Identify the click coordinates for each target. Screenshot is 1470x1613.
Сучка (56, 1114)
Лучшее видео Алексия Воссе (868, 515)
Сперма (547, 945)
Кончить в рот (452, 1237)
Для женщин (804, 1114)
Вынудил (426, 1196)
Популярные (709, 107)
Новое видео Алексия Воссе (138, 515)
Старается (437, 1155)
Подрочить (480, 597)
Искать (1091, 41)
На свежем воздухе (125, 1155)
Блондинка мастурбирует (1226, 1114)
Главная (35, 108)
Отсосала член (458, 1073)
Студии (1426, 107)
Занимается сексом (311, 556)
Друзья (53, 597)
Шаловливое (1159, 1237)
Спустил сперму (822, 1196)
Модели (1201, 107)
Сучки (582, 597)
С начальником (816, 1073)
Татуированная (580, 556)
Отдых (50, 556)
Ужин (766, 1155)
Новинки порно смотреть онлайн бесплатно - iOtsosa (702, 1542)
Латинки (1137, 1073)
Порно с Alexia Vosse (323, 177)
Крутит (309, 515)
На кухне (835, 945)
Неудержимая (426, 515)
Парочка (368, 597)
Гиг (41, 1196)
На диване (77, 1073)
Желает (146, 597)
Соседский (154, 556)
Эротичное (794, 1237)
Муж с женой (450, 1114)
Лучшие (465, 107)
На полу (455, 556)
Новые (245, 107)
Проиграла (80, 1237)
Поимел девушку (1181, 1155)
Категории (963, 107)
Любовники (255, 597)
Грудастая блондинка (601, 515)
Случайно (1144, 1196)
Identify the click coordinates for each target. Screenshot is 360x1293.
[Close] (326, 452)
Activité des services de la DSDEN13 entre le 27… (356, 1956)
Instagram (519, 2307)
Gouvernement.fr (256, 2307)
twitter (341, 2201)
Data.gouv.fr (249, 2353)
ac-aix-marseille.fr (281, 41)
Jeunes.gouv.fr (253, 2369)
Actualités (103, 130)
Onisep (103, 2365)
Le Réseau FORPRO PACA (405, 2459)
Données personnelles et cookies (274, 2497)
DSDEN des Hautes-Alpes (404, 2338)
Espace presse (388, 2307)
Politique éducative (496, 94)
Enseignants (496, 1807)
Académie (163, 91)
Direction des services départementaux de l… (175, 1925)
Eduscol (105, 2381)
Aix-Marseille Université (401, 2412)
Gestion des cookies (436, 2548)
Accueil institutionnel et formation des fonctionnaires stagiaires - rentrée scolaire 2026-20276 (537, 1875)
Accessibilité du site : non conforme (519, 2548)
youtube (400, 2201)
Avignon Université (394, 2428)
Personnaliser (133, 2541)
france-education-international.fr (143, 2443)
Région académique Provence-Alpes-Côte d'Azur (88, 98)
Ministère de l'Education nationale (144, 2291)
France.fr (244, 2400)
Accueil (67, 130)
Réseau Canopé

- DIRECTIONS FOR THIS TASK
Your task for the entries above: copy exactly the span starting with the line with "Новое видео Алексия Воссе (138, 515)" and going on through the line with "[Close] (326, 452)", both lines included, and nothing else.

- YOUR RESPONSE
Новое видео Алексия Воссе (138, 515)
Старается (437, 1155)
Подрочить (480, 597)
Искать (1091, 41)
На свежем воздухе (125, 1155)
Блондинка мастурбирует (1226, 1114)
Главная (35, 108)
Отсосала член (458, 1073)
Студии (1426, 107)
Занимается сексом (311, 556)
Друзья (53, 597)
Шаловливое (1159, 1237)
Спустил сперму (822, 1196)
Модели (1201, 107)
Сучки (582, 597)
С начальником (816, 1073)
Татуированная (580, 556)
Отдых (50, 556)
Ужин (766, 1155)
Новинки порно смотреть онлайн бесплатно - iOtsosa (702, 1542)
Латинки (1137, 1073)
Порно с Alexia Vosse (323, 177)
Крутит (309, 515)
На кухне (835, 945)
Неудержимая (426, 515)
Парочка (368, 597)
Гиг (41, 1196)
На диване (77, 1073)
Желает (146, 597)
Соседский (154, 556)
Эротичное (794, 1237)
Муж с женой (450, 1114)
Лучшие (465, 107)
На полу (455, 556)
Новые (245, 107)
Проиграла (80, 1237)
Поимел девушку (1181, 1155)
Категории (963, 107)
Любовники (255, 597)
Грудастая блондинка (601, 515)
Случайно (1144, 1196)
Identify the click coordinates for each target. Screenshot is 360x1293.
[Close] (326, 452)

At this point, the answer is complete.